Zum Koenneritzgut gehörte auch die Obere Brennerei. Die Gaststätte war zu DDR-Zeiten Ferienheim der Keulahütte Krauschwitz bei Weißwasser. © Sammlung Eichhorn

Zum Gut gehörte auch eine Brennerei (Friedensstraße 55). Sie wurde 1813 als Obere Brennerei erbaut. Das Brennrecht lag beim Gut. Nach dem Zweiten Weltkrieg wurde daraus eine Gaststätte mit Ferienheim der Keulahütte Krauschwitz und danach von anderen Betrieben. Im Sommer wurde das Objekt als Ferienlager genutzt. Während die Gaststätte bereits 1966 schloss, blieb das Ferienheim bis zur Wende bestehen. 1993 wurde das Gebäude verkauft und zu Wohnzwecken umgebaut. Der zugehörige Teich hat leider beim Hochwasser 2013 sehr gelitten und steht seitdem ohne Wasser.
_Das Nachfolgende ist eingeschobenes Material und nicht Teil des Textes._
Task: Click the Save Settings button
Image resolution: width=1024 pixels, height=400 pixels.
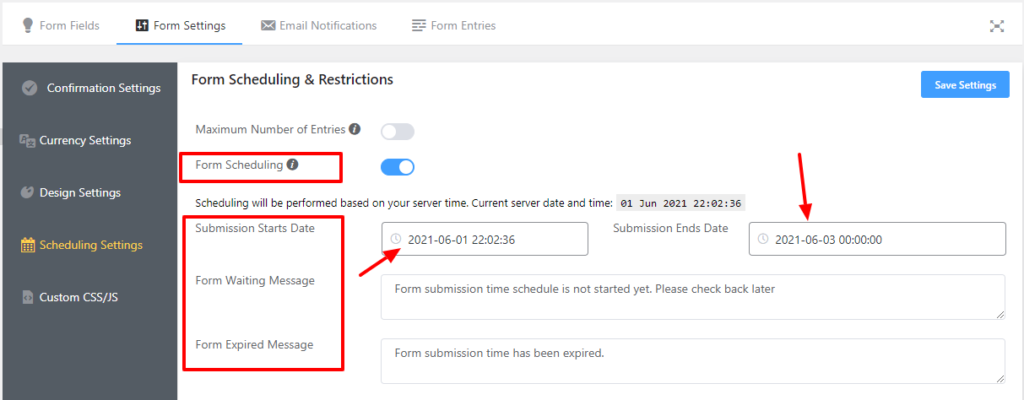Action: [x=964, y=85]
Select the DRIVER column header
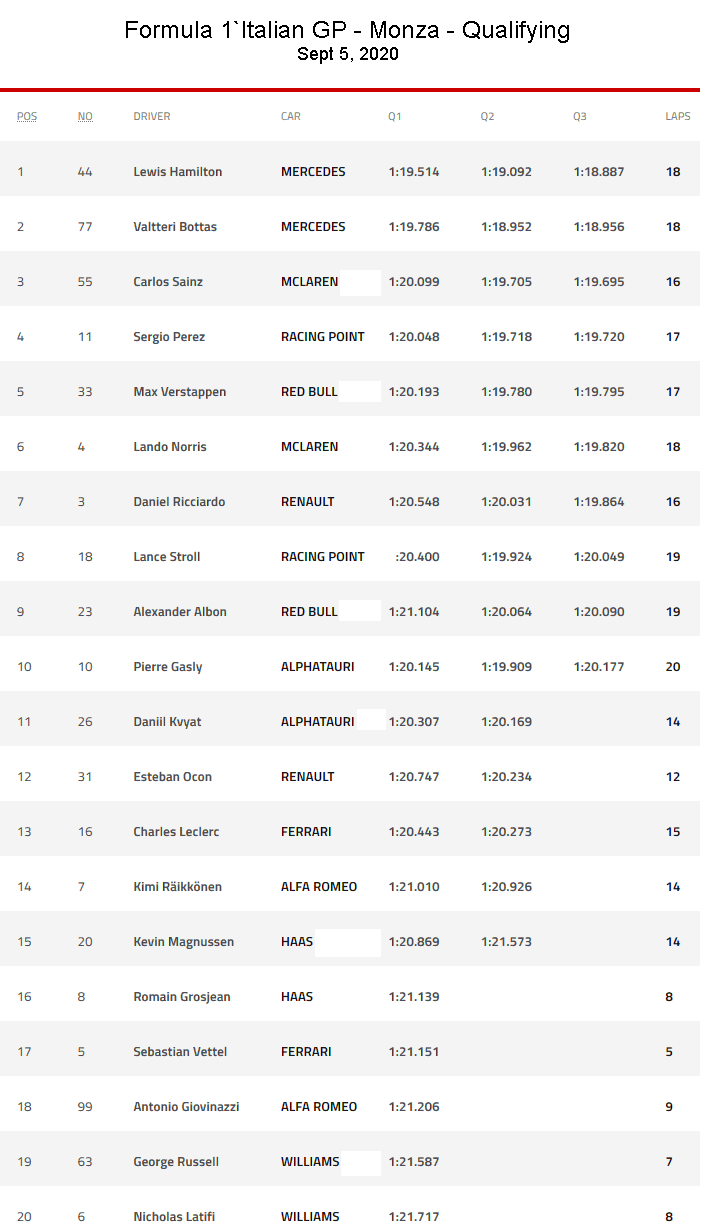The height and width of the screenshot is (1231, 701). click(152, 116)
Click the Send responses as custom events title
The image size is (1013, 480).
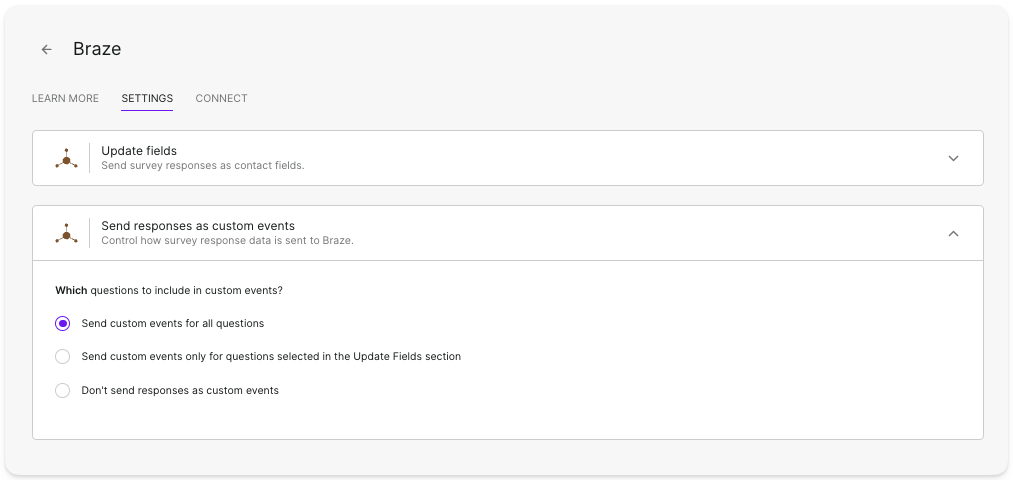[198, 226]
Dieses Thema wird auch im Oberlausitzer Familienkalenderbuch 2021 eine Rolle spielen.Dietmar Eichhorn ist Lehrer im Ruhestand. Als Wegewart bietet er auch Führungen an: 03586/787377

Oberleutersdorf und seine Güter

  • Ein einziges Rittergut hatte Oberleutersdorf ursprünglich.
  • Im Jahre 1735 erbte es der Obristlieutenant Ehrhard Gottlob Ehrenfried Oberland. Da er in Geldnot war, verkaufte er die Einzelteile seiner Herrschaft. Es entstanden die neuen Güter Oberleutersdorf I, II, III und Mittelleutersdorf.
  • Oberleutersdorf I, das ehemalige Rittergut, ist als Schloss (noch nicht vollständig restauriert) allgemein bekannt. Der Barockbau an der Geschwister-Scholl-Straße entstand 1828/29, hat einen quadratischen Grundriss und trägt ein Mansarddach. Der dazugehörige Park verschwand, als die heutige Geschwister-Scholl-Straße verlegt wurde.
  • Oberleutersdorf II (Friedensstraße 47) war die einstige Niedere Brennerei. Auf diesem ehemaligen Gasthof mit Fleischerei lag das Realrecht. Dazu gehörten „die Gerechtigkeit zum Branntweinbrennen, Schlachten, Backen, Bier- und Branntweinschank und Salzschank“.
  • Oberleutersdorf III (Friedensstraße 57) ist als Koenneritzgut bekannt und im nebenstehenden Beitrag ausführlich beschrieben.